第二次世界大戦中、ドイツ軍に侵略されたセルビアの首都ベオグラードに住む武器商人のマルコは、レジスタンス活動を行うために市民を率いて地下に潜伏し、そこで武器を製造させて巨万の富を築きあげる。そして大戦が終結した後も、彼は市民にそのことを告げず、せっせと武器を作らせ続けていく…。


これは、失われた祖国ユーゴスラヴィアに対する壮大な鎮魂歌であるな。初手からもう訳がわからねえ、リアリズムとは対極にあるストーリー、誇張された演技、演出。これは現代のドンキホーテですか。ストーリーも映像も半ばファンタジーであるのに、見るものにはやたらリアルな戦争の感触だけが残り、いろんな解釈を求めてやまない。

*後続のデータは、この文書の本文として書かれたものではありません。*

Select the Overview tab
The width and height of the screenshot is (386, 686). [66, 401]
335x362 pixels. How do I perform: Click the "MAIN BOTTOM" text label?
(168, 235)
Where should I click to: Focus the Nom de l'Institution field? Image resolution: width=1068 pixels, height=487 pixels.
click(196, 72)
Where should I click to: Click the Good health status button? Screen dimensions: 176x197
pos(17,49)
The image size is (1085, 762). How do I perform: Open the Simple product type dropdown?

ネット友人に勧められて見たのだが、何の前知識もなく見たので最初は面食らった。しかし、一度通して見るともう一度見てみたくなるな(疲れそうだけど)。見たあとネットで調べるともうほんと絶賛の嵐。面白いけどエンターテイメントとしてはどうかと思うがな(だからエンターテイメントじゃないって)。なんだか、どろどろとした、逝き場を求めて彷徨う魂の、低く、低く唸るような叫びを聞かされたような気分だよ。